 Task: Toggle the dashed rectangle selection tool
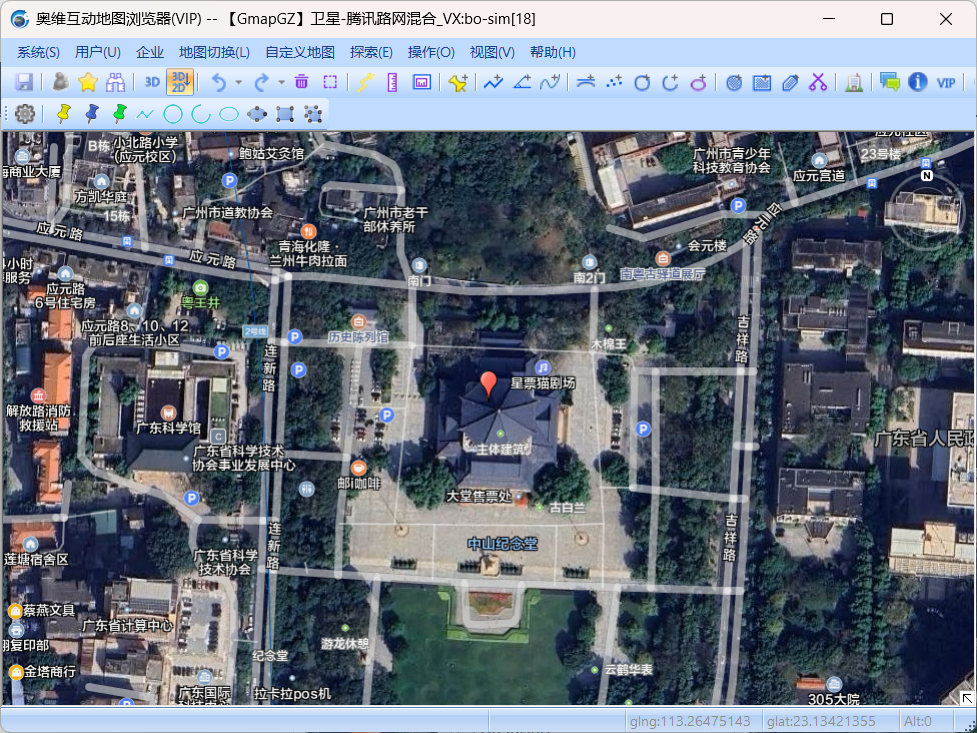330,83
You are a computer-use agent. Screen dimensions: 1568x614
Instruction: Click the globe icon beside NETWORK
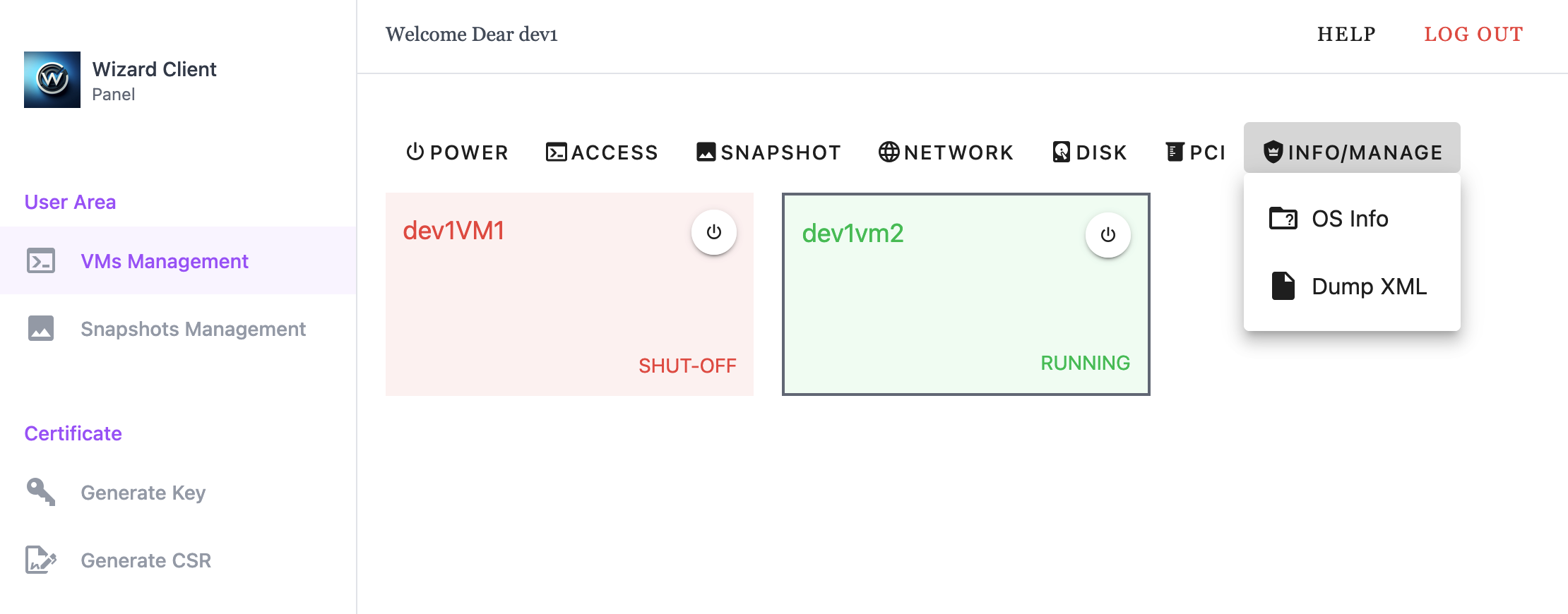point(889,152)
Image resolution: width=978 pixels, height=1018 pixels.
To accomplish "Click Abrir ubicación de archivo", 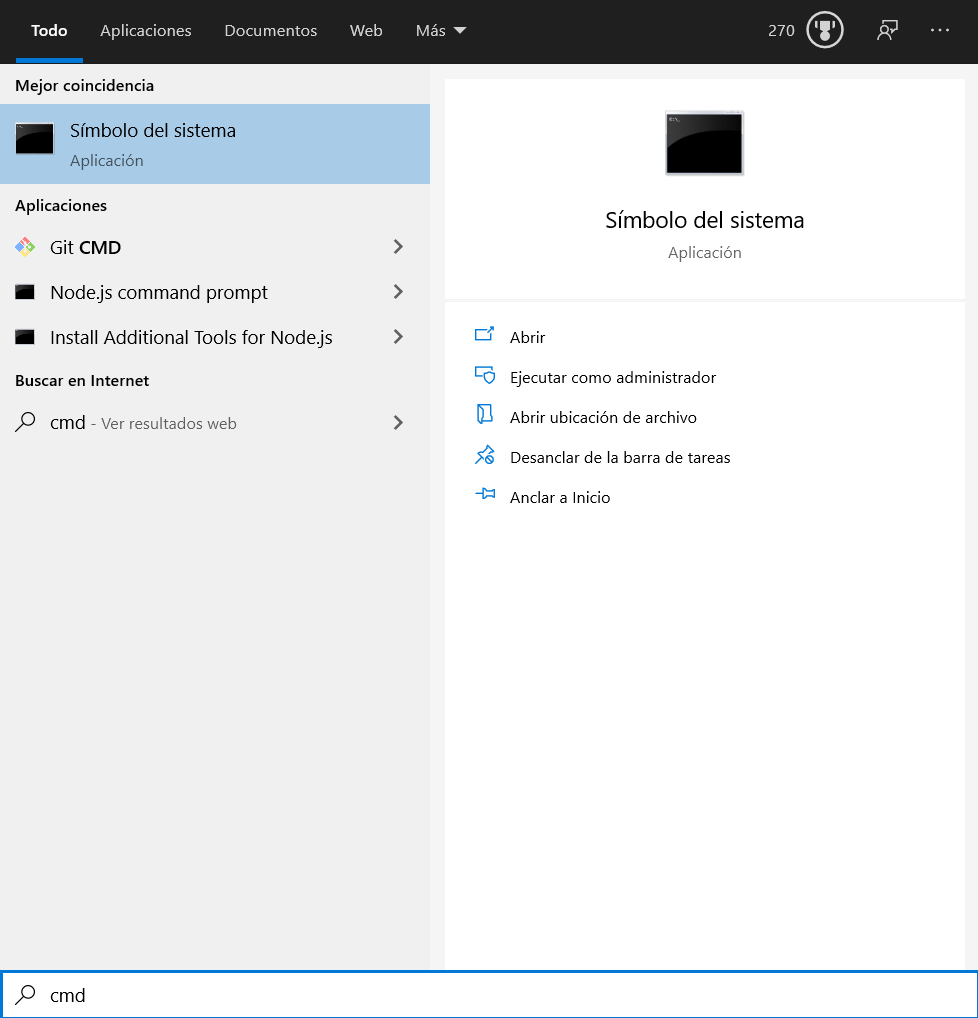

━━━━━━━━━━

■ EXERCISE REQUIREMENTS: Copy exactly, and copy nothing else: the lines from the one containing "Image resolution: width=978" through the end of the data, both ends included, with pictures left out.

■ SOLUTION BELOW:
Image resolution: width=978 pixels, height=1018 pixels.
To accomplish "Click Abrir ubicación de archivo", 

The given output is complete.